She is both an experienced attorney and a bridge between the worlds of
law and literary criticism. I am delighted that Professor Halley has chosen
to continue her exciting and important work as a member of the Harvard
Law School faculty.”
Most recently professor at Stanford
Law School and a visiting professor at HLS last year, Halley brings a
literary background to her teaching of the law. She praises the opportunity
for the “rich exchanges between legal studies and the humanities” at HLS
and Harvard University. Before gaining her J.D. from Yale Law School in
1988, she taught English for five years at Hamilton College after earning
a Ph.D. in English Literature from UCLA in 1980.
“My literary critical background
has shaped the way that I study legal questions,” she said. “I tend more
than some of my colleagues to see a legal event as a social text that
can be read.”
For example, Halley cites the
government’s policy on gays in the military as an evolving text, all versions
of which must be read to understand their full ramifications. The policy
was revised four times in 1993, according to Halley, and each change blurred
the line between conduct and status. According to Halley, the result has
been “interpretive paranoia.” One woman in the military told Halley that
women in her unit feared being discharged if they had short hair and a
black watchband because that had become a sign of lesbian conduct.
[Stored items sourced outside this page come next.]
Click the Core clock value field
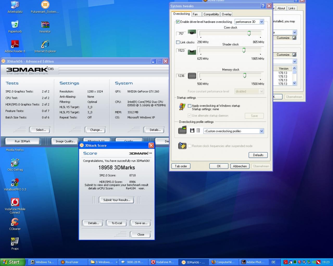The width and height of the screenshot is (333, 266). pos(181,34)
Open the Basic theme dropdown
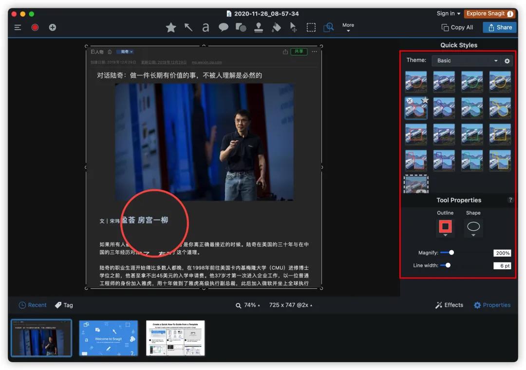The image size is (526, 370). (x=466, y=60)
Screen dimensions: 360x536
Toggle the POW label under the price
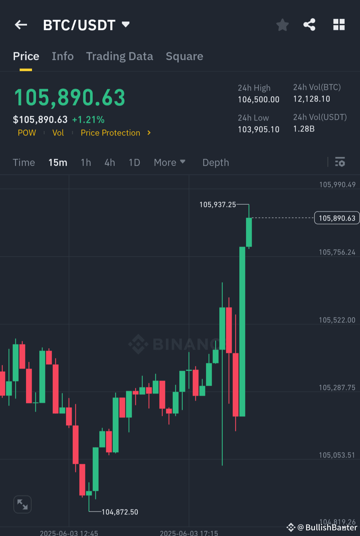27,133
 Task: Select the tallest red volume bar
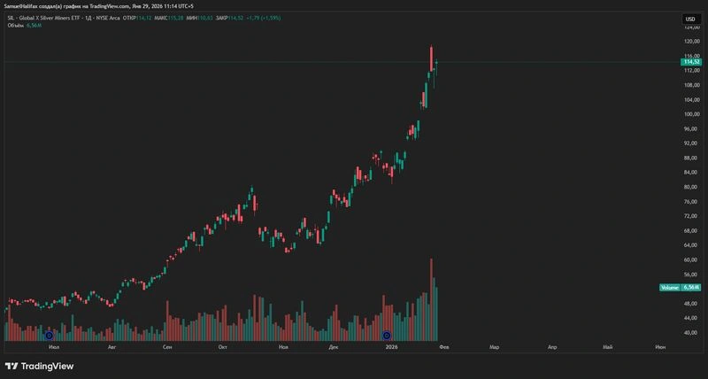tap(431, 299)
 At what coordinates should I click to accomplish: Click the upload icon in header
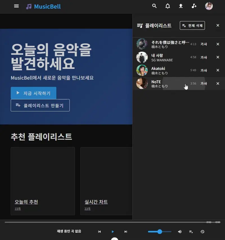click(x=181, y=6)
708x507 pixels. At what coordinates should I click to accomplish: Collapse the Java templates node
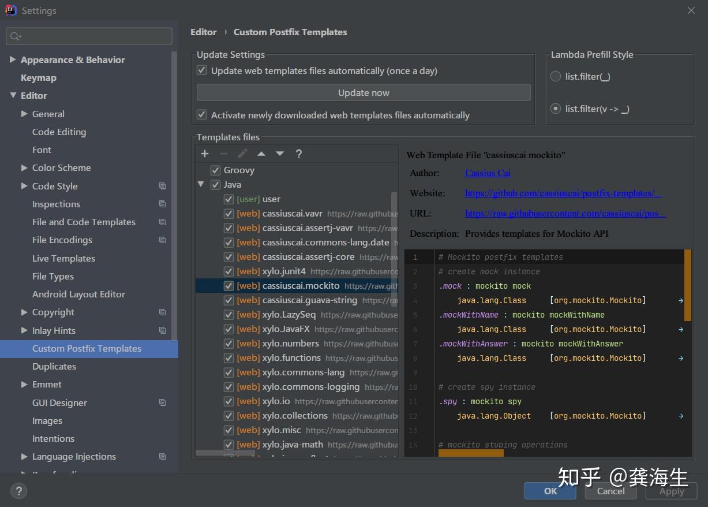click(x=200, y=184)
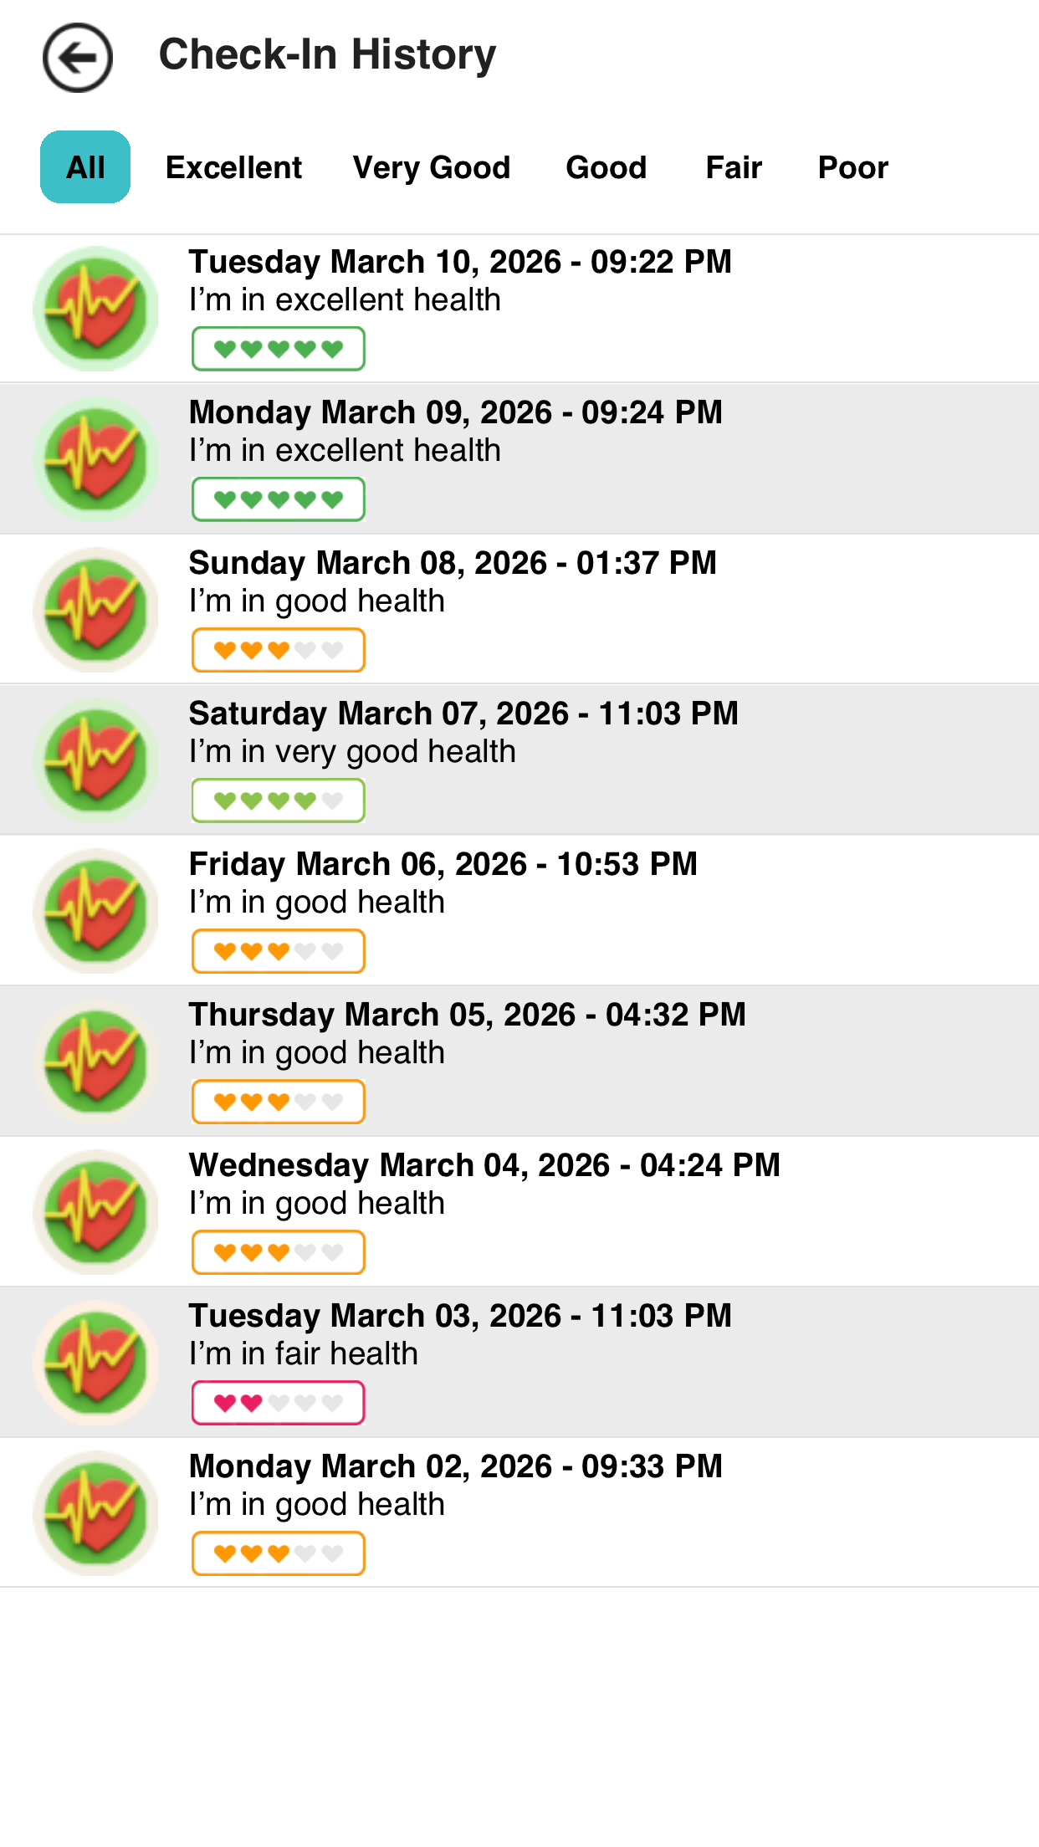Tap heart icon for Monday March 09 entry
The height and width of the screenshot is (1847, 1039).
[95, 459]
“The wool was pulled over people’s
eyes. That policy is worse than people think,” said Halley, who wrote
Don’t: A Reader’s Guide to the Military’s Anti-Gay Policy (Duke
University Press, 1999). “In regulating sexual conduct, the policy regulates
sexual status. You have to be a patient reader to see that.”
Halley is currently working
on a critique of sexual harassment laws. She expects that she will recommend
an elimination of the distinctive legal idea of sexual harassment in order
to return to a focus on sex discrimination.
“I’m amazed at what’s going
on in the whole landscape of sex harassment,” she said. “From a queer
theoretic perspective, what we have now looks repressive and even possibly
unfeminist.”
In her teaching, Halley examines
“identity politics” as it relates to legal contexts. With Colorado’s ballot
initiative Amendment 2, for example, which called for “no protected status
based on homosexual, lesbian, or bisexual orientation,” lawyers on the
pro-gay side argued that homosexuality is an immutable characteristic
because it is genetic, according to Halley. Such a controversial stance,
she says, betrays the pitfalls of claiming rights based on a gay identity.
“I always felt the claim that ‘I can’t help it’ wasn’t a very dignified
way of affirming one’s erotic projects,” Halley said.
Halley conceded that many people
would disagree with her—including many feminists and gay-friendly thinkers.
“My idea of what we’re supposed
to do with tenure is to use our brains and not hold back on what we think
is right to say just because someone can co-opt us,” Halley said. “I’m
delighted to have my new colleagues and this wonderful university and
the smart students here to learn from and learn with. That’s what I’m
here to do.”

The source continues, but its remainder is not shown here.